We have a serious issue in this country where the rich is rorting the system just as bad as wealfare cheater


----------



## VSntchr (27 March 2015)

ROE said:


> I don't think the government want you stop accessing your money
> this rule will stop some of the rort in the system.
> 
> *say someone with a few mil in Super, they make a lump sump draw give to their kids, stack it some where or whatever then claim centrelink payout as they got no money left.*
> ...




Yep. After doing some time in the FP industry I can tell you that this post is pretty spot on.
Lots of rich folk coming in and looking for ways to gift money over and above the rolling $30k/5 yr limit.


----------



## Hodgie (27 March 2015)

ROE said:


> I don't think the government want you stop accessing your money
> this rule will stop some of the rort in the system.
> 
> say someone with a few mil in Super, they make a lump sump draw give to their kids, stack it some where or whatever then claim centrelink payout as they got no money left.
> ...




Along the same lines......

I see quite often in a situation where 1 partner in a relationship is not far off pension age and the other partner is younger that an adviser will recommend that the couple makes large contributions over the years into the younger partner's super. When it comes to the Assets test for the purpose of Centrelink entitlements for the older partner, the younger partners super cannot be looked at so it will not be included even though it contains a lot of the money which was earned from that same older partner.

Perfectly legal under our system though.


----------



## Pager (27 March 2015)

I tend too agree with ROE and VSntchr, and to be honest its about time the rorts were stopped, even so I also think it prudent to hold assets other than in super, maybe not as  tax effective,  but who is to know what futures governments will do and with an ageing population it wont surprise me if those with healthy super balances get slugged at some point to subsidise the benefits of all those who never lifted a finger to boost there’s and sadly most people don’t, but feel they have a right to get a decent state pension.

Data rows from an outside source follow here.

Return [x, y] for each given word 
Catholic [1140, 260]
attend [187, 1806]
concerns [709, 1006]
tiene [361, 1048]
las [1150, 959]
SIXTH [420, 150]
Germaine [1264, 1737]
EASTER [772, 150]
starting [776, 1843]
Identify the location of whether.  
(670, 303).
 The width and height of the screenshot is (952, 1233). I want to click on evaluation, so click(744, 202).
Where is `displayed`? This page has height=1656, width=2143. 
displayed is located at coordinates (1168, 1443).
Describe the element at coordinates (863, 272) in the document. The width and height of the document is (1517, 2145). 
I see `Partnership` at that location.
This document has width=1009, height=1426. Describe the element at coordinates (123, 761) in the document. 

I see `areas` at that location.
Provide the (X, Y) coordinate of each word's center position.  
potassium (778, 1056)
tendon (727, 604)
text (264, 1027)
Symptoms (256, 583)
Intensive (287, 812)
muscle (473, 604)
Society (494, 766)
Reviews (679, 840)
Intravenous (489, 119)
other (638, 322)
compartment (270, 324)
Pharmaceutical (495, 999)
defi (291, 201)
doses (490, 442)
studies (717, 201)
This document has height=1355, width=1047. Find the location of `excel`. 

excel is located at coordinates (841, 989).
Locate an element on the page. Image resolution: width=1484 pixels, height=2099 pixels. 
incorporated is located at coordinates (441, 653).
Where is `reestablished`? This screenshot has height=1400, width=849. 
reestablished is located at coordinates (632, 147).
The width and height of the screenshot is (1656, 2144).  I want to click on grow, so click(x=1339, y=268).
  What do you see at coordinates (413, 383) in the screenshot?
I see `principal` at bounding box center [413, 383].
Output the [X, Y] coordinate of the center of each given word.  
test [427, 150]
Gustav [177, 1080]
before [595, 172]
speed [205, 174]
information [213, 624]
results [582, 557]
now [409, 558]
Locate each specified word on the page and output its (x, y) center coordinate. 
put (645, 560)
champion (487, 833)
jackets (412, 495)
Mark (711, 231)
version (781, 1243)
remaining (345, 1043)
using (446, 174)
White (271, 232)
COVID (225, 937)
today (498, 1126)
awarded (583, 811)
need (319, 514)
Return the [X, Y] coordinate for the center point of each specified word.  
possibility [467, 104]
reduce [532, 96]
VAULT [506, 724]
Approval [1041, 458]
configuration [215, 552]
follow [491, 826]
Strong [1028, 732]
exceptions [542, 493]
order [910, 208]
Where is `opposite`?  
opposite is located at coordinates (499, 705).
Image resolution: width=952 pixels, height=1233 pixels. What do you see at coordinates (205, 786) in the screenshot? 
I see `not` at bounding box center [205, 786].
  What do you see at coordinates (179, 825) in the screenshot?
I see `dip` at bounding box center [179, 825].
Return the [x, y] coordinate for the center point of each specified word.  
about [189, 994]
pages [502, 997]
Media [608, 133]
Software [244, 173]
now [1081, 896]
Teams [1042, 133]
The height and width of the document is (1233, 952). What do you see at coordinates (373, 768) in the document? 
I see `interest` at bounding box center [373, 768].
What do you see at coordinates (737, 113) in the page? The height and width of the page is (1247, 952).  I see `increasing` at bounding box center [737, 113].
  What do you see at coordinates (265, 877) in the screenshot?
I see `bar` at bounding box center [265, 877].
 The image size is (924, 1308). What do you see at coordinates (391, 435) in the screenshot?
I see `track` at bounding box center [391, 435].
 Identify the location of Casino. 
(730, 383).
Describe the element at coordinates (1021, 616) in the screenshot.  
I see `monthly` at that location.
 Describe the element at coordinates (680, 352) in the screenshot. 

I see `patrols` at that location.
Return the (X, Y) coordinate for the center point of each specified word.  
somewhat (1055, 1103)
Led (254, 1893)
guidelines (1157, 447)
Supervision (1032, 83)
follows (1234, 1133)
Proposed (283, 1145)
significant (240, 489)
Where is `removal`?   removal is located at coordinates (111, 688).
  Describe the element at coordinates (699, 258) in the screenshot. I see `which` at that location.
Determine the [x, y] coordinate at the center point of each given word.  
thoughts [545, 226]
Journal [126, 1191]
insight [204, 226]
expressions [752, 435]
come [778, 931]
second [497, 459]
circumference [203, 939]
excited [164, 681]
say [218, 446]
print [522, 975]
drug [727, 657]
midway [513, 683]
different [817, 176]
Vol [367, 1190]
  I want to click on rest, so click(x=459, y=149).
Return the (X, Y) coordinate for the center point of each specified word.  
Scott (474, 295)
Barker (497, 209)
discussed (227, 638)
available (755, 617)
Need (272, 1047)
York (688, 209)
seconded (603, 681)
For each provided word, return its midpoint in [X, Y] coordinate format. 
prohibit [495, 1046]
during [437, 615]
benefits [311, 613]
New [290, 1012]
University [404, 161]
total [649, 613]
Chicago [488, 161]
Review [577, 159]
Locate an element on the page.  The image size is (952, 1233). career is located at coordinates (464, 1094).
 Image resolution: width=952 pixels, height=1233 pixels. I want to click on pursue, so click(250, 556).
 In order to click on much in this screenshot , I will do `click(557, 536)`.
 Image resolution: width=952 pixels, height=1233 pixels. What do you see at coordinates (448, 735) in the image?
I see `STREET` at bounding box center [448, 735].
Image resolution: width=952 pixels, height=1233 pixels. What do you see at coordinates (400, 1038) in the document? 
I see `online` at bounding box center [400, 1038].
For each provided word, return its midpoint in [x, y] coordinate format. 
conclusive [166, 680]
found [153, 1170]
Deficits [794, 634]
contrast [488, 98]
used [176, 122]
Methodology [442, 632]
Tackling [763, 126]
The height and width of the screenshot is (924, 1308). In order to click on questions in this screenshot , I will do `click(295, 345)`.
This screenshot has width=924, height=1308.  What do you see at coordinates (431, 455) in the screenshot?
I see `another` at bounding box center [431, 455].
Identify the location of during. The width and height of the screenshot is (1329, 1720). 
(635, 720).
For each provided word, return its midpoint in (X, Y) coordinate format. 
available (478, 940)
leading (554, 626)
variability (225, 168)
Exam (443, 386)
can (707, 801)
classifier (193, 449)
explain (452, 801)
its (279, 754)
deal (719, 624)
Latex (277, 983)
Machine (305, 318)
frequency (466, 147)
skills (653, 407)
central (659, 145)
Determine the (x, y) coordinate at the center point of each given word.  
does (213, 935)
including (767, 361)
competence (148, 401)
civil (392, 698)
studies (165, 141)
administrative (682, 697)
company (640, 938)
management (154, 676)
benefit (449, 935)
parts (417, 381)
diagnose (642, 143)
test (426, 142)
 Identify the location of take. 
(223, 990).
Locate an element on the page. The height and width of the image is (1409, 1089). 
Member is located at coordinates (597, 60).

I’m still salary sacrificing but have stopped non concessional contributions, instead im building assets outside of super with spare cash, so if iam limited by how much I can withdraw (I will be bloody angry), at least I will have other funds I can access.


----------



## Bill M (27 March 2015)

^^^Good post Pager, I'm still holding considerable assets outside of super for the same reasons.


----------



## Smurf1976 (27 March 2015)

I have never trusted government to not meddle with superannuation, hence I have never voluntarily contributed as single cent to it. I prefer to build up my assets outside the system since, whilst less tax effective, that gives me greater control as to how and more significantly when I access the money.

That said, my superannuation balance is still a significant amount, the result of an above average income (and therefore employer contributions to super) combined with consciously choosing investment options which have been quite profitable. The current balance is roughly 40% of the total value of my investments (excluding principal place of residence).


----------